Da tre giorni vive davanti al carcere delle Vallette accampata su una panchina. “Voglio tornare dentro, non so dove andare”, ha detto agli agenti che venerdì l’hanno scarcerata dopo la convalida del suo arresto. La giovane è una nigeriana di 24 anni trovata la scorsa settimana senza documenti e arrestata per resistenza. E’ stata portata in cella e scarcerata dopo 36 ore ma lei ha cercato di opporsi anche alla scarcerazione. “Non so dove andare” ha detto. 

“Conosciamo la sua situazione e ci siamo attivati per risolverla –  racconta la garante dei detenuti Monica Gallo che ha cercato enti e associazioni in grado di aiutare la donna –  Questo pomeriggio ha provato a parlare anche una mediatrice culturale e i volontari della Boa tutte le notti passano a vedere se ha bisogno di qualcosa”. Anche gli agenti penitenziari questa mattina le hanno offerto la colazione. La donna, scalza e con un piumino bianco addosso nonostante il caldo, se ne sta seduta sulla panchina vicino alle cassette di sicurezza che ci sono davanti all’ingresso per i colloqui in carcere.

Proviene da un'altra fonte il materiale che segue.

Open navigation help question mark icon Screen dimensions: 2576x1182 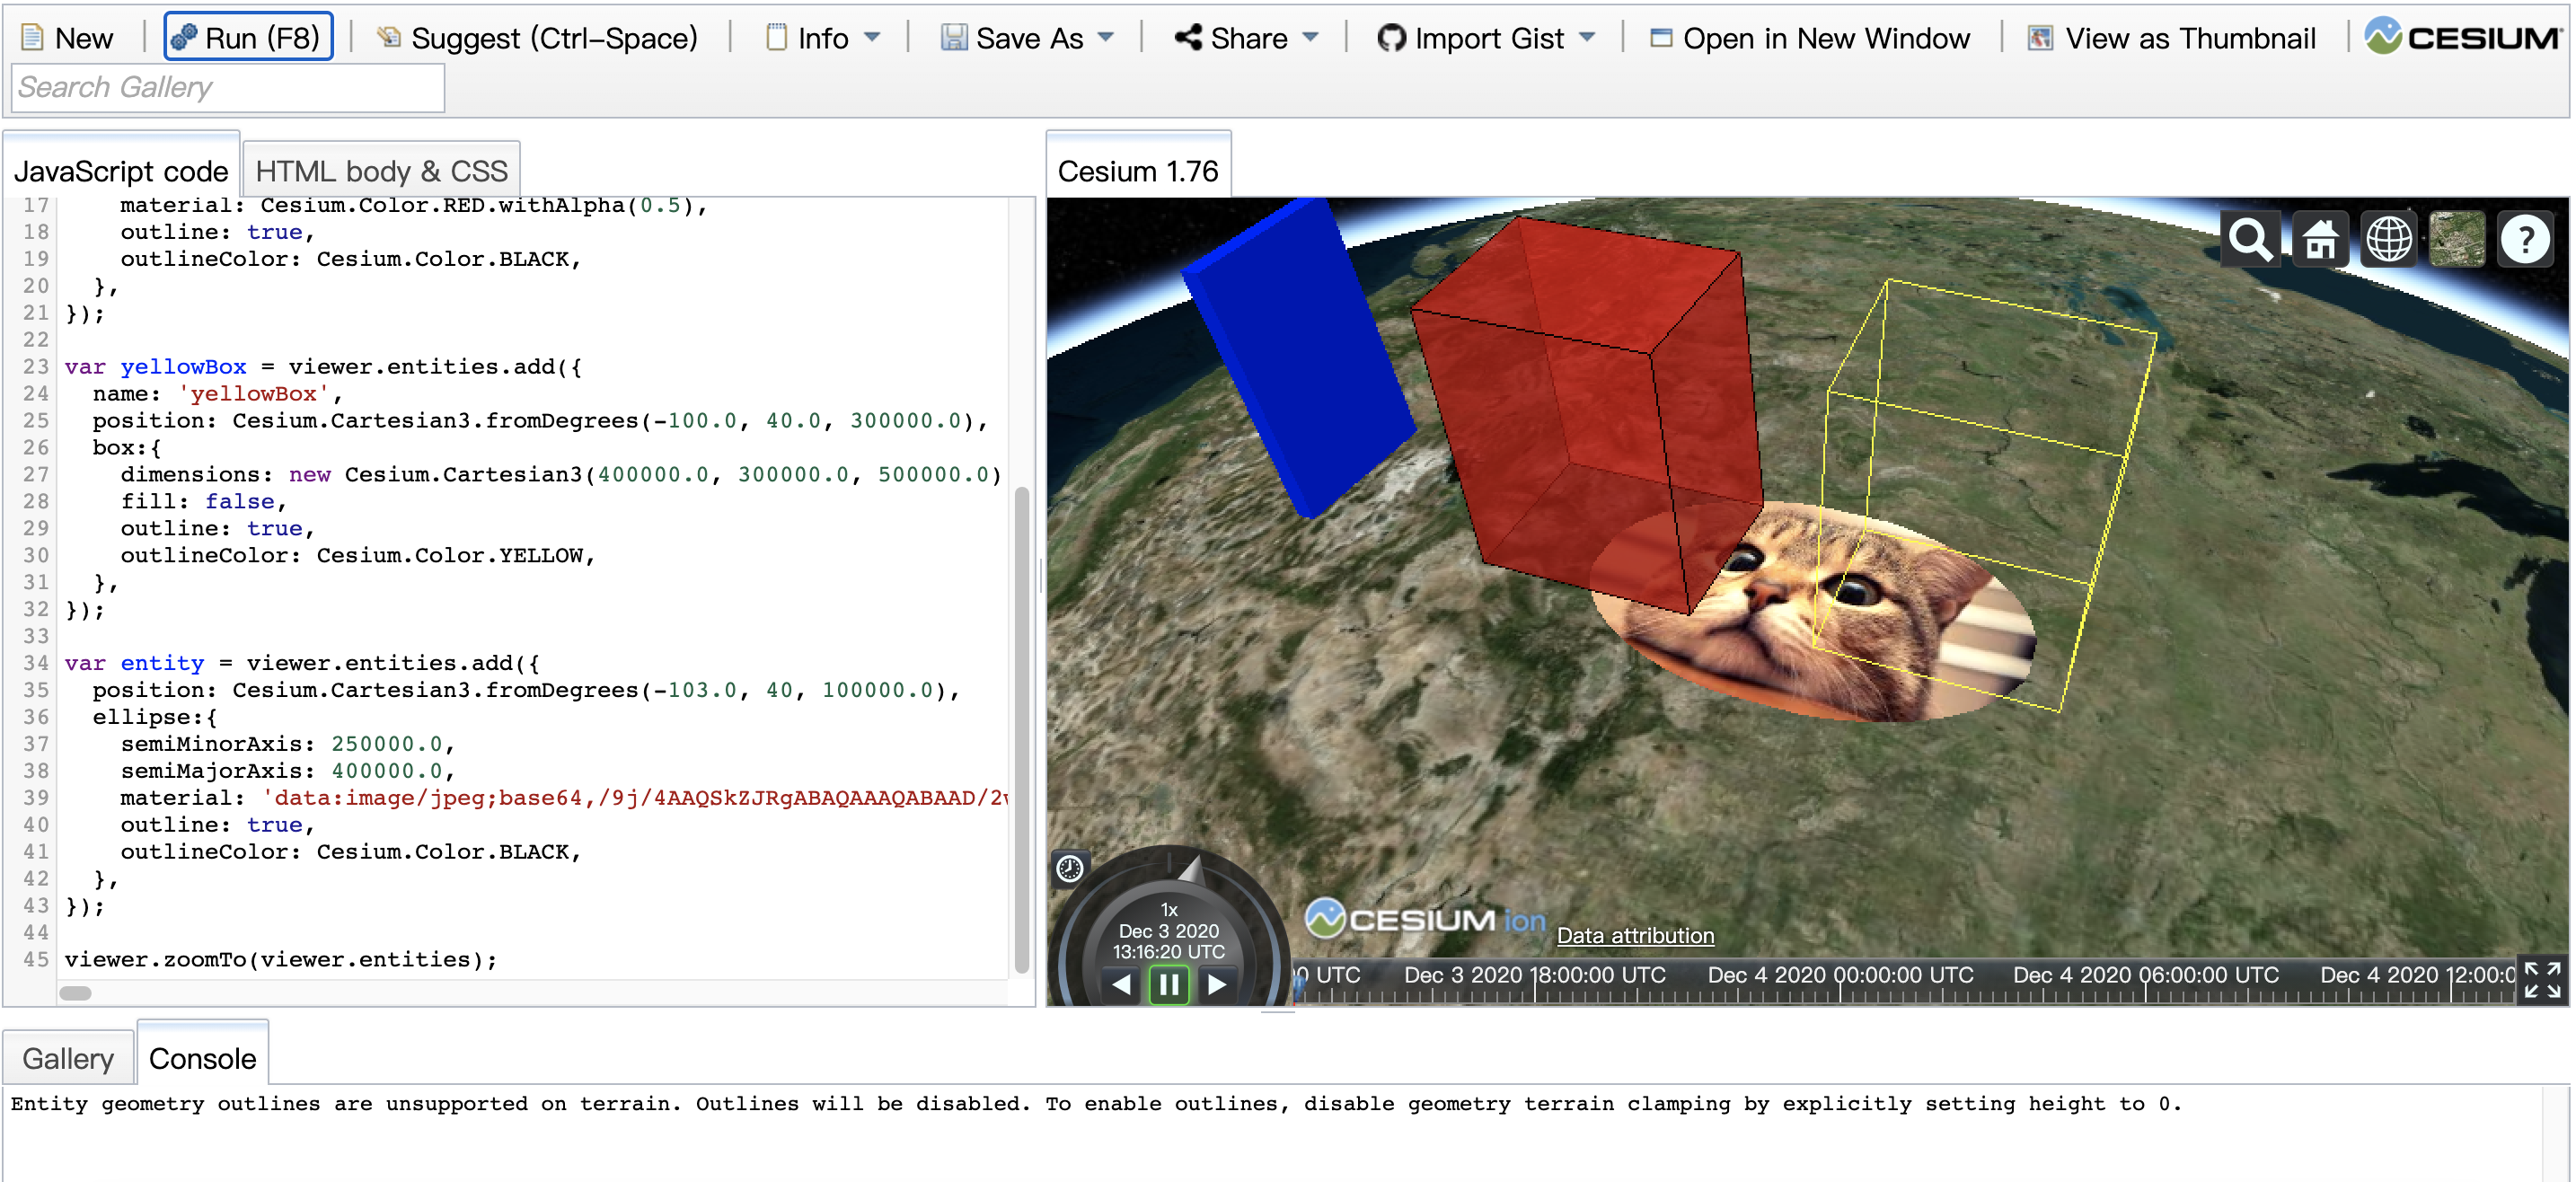(2525, 240)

Non parla e non risponde alle domande di nessuno. Ha una valigia blu e un sacchetto della spesa con i viveri che i volontari le hanno portato per sopravvivere. E’ rimasta all’addiaccio anche l’altro giorno durante il nubifragio.

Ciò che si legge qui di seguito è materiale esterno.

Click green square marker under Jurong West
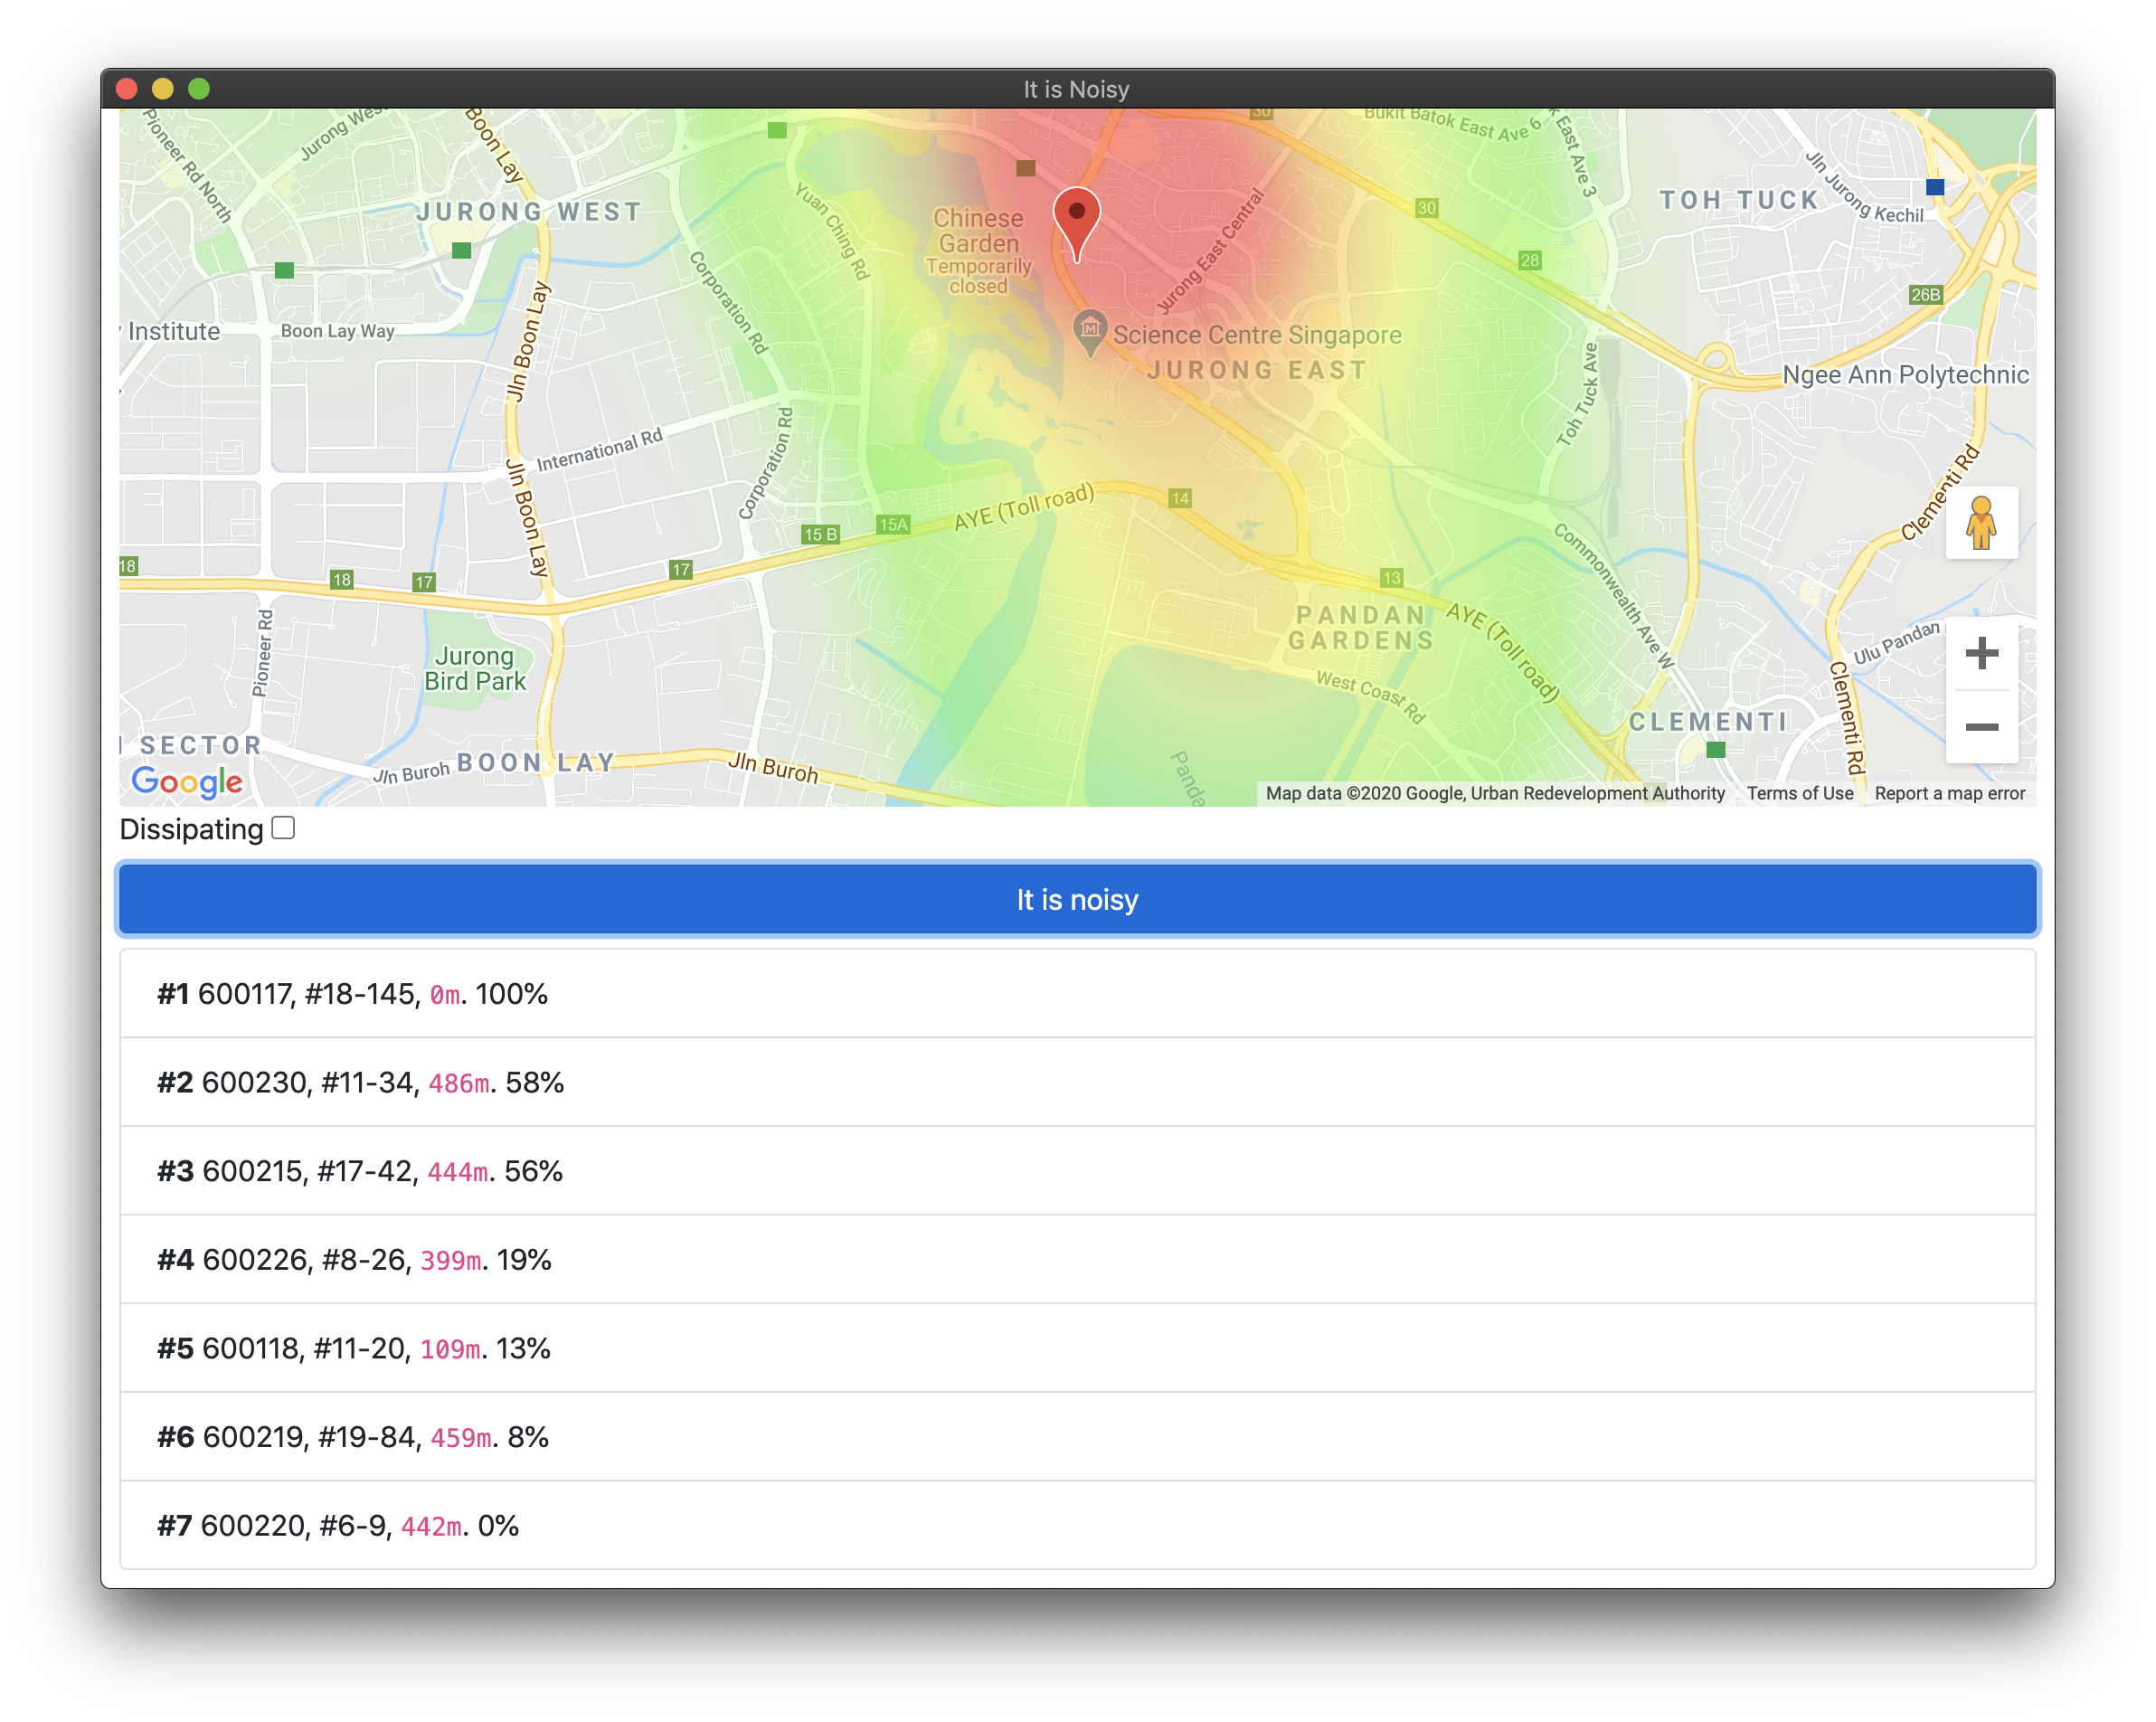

 “Abbiamo provato in tutti i modi a darle assistenza – spiega il direttore del carcere, Domenico Minervini – Ci siamo attivati con chi è abituato a trattare in queste situazioni. Hanno provato a parlarle i cappellani, il dirigente sanitario, il garante dei detenuti, gli psicologi e i rappresentanti delle associazioni che si occupano di persone in difficoltà. E’ una situazione molto triste”.